2. The new macroeconomic approach should provide a unified framework for discussing the cost and effectiveness of various policy responses to the current global crisis in an integrated context, in which fiscal policy, monetary policy, and bad asset disposal can be compared and relative weightings can be given to all three.
3. To provide a unified framework for policy analysis, the new approach should make it easy to embed a model of financial crises into the standard business cycle models (i.e., the DSGE models)."


In his model assets like real estate function as media of exchange in normal times in liquid asset markets but are unable to fulfil this function during a financial crisis.
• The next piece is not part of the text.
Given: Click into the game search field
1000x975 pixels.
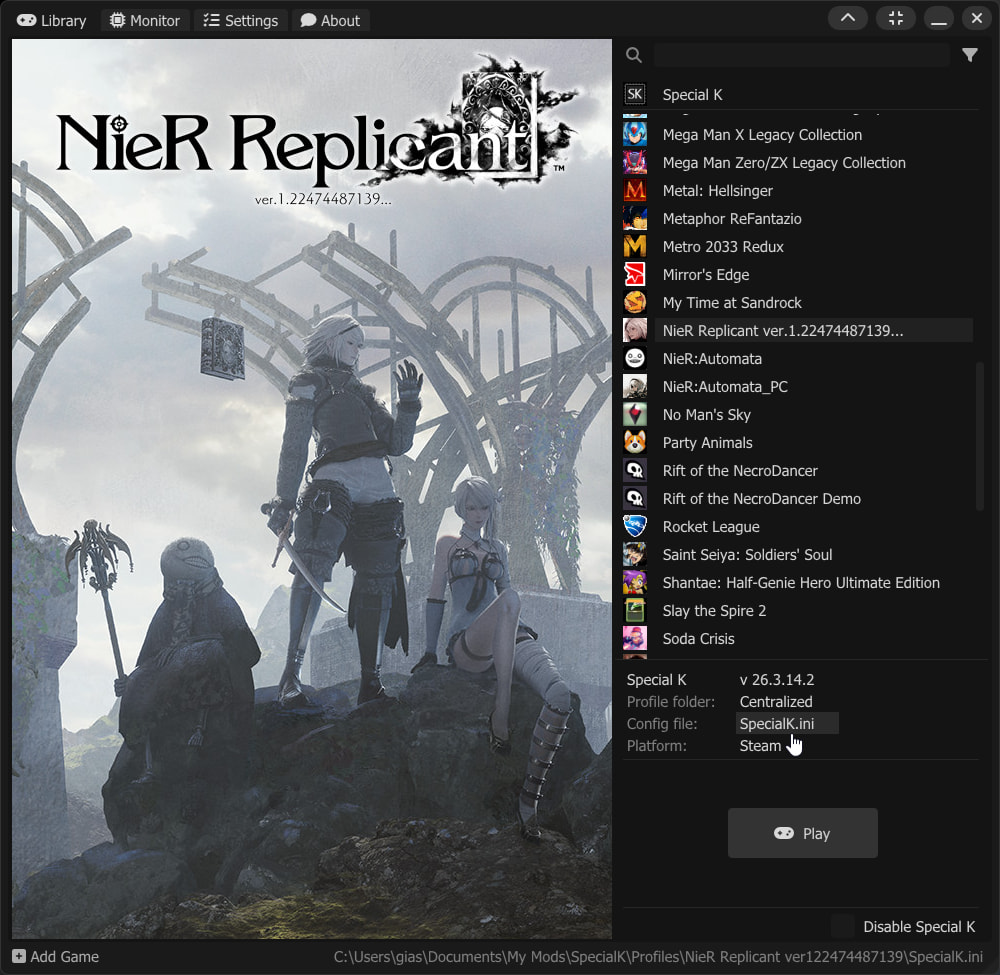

A financial crisis can be therefore considered as the disappearance of media of exchange, which triggers a sharp fall in aggregate demand. In this case, both macroeconomic policy (fiscal and monetary policy) and bad asset disposals can be understood as responses targeting the same goal – restoring the amounts of media of exchange (inside and outside monies).

In view of the difficulty, both political (opposition to bailing out greedy and irresponsible bankers) and technical (how to identify and value them), in getting bad assets off the balance sheets of banks, Mark Thoma writes, "Having a plan ready in advance that specifies how assets will be valued, how taxpayers will be protected if the government overpays (overpaying can help with recapitalization, but it shouldn't be a gift), and so on, a plan that has been approved in advance by legislators (at least implicitly) so as to reduce political resistance, will overcome many of the technical problems and objections that prevented the bad asset removal programs from being used effectively in this crisis." While, logically sensible, I am inclined to feeling that this would be impractical and would amount to second guessing the market.

See also Mark Thoma again here defending macroeconomic models, despite their failure to predict the present crisis, in understanding better such crises, "Whether or not we will ever be able to predict recessions reliably, it's important to recognize that our models still provide considerable guidance for actions we can take before and after large shocks that minimize their impact and maybe even prevent them altogether (though we will have to do a better job of listening to what the models have to say). Prediction is important, but it's not the only use of models."